EXERCÍCIO ESCRITO 1: Transcreva da reportagem sobre Colin Gay tudo o que vai de "Cada quadrado é" até "todos os dias.".
EXERCÍCIO ESCRITO 2: Liste todos os números que a reportagem sobre Colin Gay apresenta como exemplos de legendas das postagens dele no Instagram.
EXERCÍCIO ESCRITO 3: Prossiga com a reportagem sobre a sequência diária de pedaladas de Colin Gay a partir do ponto em que ela termina.

TRECHO PARA LEITURA:
---

Colin Gay, um pai de dois filhos de 48 anos da Virgínia, nos Estados Unidos, está fazendo algo que poucos de nós poderiam imaginar. Ele pedala todos os dias há mais de nove anos – e sua meta é seguir a sequência por mais 18 anos
+ Esses são os ciclistas mais bem pagos da elite profissional de estrada
+ BikingMan Brasil: conheça uma das provas mais extremas do ciclismo nacional
A conta do Instagram de Colin Gay, à primeira vista, é bastante monótona.
Cada quadrado é uma selfie e quase todas mostram uma visão lateral da cabeça de Gay, usando um capacete de bicicleta branco, com o rosto apontado para a frente na estrada. Dependendo da estação, seu queixo e boca podem estar cobertos por uma bandana; em clima mais quente, sua barba sal e pimenta balança ao vento. As legendas das postagens não adicionam muito brilho; cada uma é apenas um número em ordem cronológica: 3351, 3352, 3353, 3354, 3356, 3357. Gay coloca uma hashtag, #ridestreak, ao lado do número, e é isso. Ele tem 945 seguidores.
No entanto, a conta benigna do Instagram esconde algo surpreendente. Esses números representam a sequência de pedais de Gay, ou seja, o número de dias consecutivos em que ele andou de bicicleta. Até 18 de janeiro, ele estava em 3.358 dias. Isso significa mais de nove anos andando de bicicleta todos os dias.

---

TRECHO DE DADOS:
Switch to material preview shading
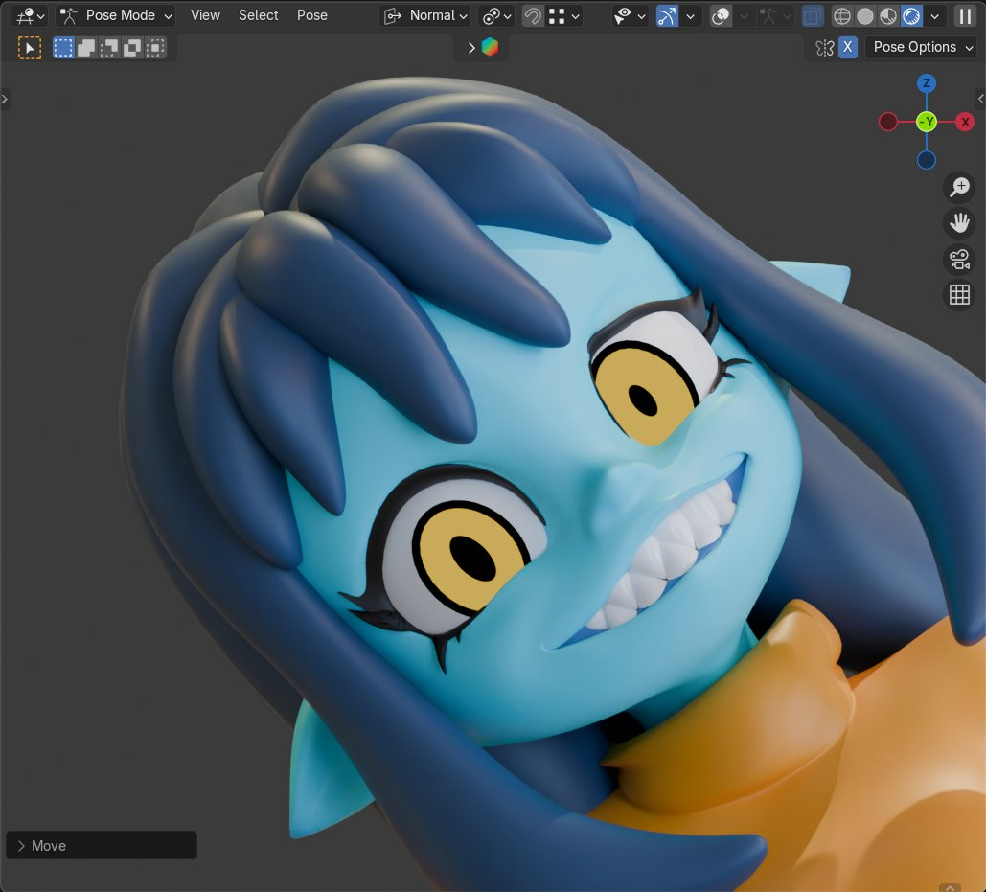 (x=888, y=16)
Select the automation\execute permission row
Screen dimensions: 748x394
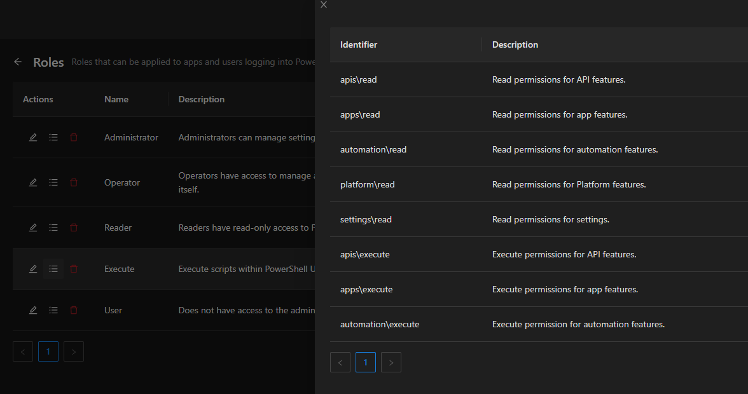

---

RESULTADO DO EXERCÍCIO 1:
Cada quadrado é uma selfie e quase todas mostram uma visão lateral da cabeça de Gay, usando um capacete de bicicleta branco, com o rosto apontado para a frente na estrada. Dependendo da estação, seu queixo e boca podem estar cobertos por uma bandana; em clima mais quente, sua barba sal e pimenta balança ao vento. As legendas das postagens não adicionam muito brilho; cada uma é apenas um número em ordem cronológica: 3351, 3352, 3353, 3354, 3356, 3357. Gay coloca uma hashtag, #ridestreak, ao lado do número, e é isso. Ele tem 945 seguidores.
No entanto, a conta benigna do Instagram esconde algo surpreendente. Esses números representam a sequência de pedais de Gay, ou seja, o número de dias consecutivos em que ele andou de bicicleta. Até 18 de janeiro, ele estava em 3.358 dias. Isso significa mais de nove anos andando de bicicleta todos os dias.

RESULTADO DO EXERCÍCIO 2: 3351, 3352, 3353, 3354, 3356, 3357

RESULTADO DO EXERCÍCIO 3:
Gay não é um ciclista profissional, e ninguém o paga para andar de bicicleta. Ele é um pai de Charlottesville, Virginia (EUA), que vende soluções de TI para o governo. Sua sequência de pedais é totalmente auto-motivada e, como a conta do Instagram ilustra, está acontecendo com muito pouco alarde.
Sequências de todos os tipos estão em alta agora, com Duolingo e os quebra-cabeças do NYTimes mantendo as pessoas praticando diariamente. Mas o Wordle é fácil de fazer na cama ou em qualquer lugar onde você tenha seu telefone (que é em todos os lugares). Além disso, a internet é generosa se algo aparecer: perca uma aula de espanhol e o Duo preservará sua sequência por um dia. Perca mais de um dia e você pode comprar seu caminho de volta.
A sequência de passeios de Gay não é nada indulgente. Embora ele tenha trabalho e família, e haja mau tempo e às vezes as pessoas fiquem doentes, se ele não pedalar, a sequência termina. Nove anos de andar de bicicleta todos os dias consecutivamente podem desaparecer, simplesmente deixando um “não estou com vontade” vencer.
“É interessante, quando falo com as pessoas sobre a sequência, elas não entendem”, disse Gay. “Elas dizem imediatamente: ‘mas você não tira dias de folga?’
Você não tira dias de folga porque não é disso que se trata. ‘Mas e se você ficar doente?’ eles dizem. Eu fico doente, mas ainda ando.”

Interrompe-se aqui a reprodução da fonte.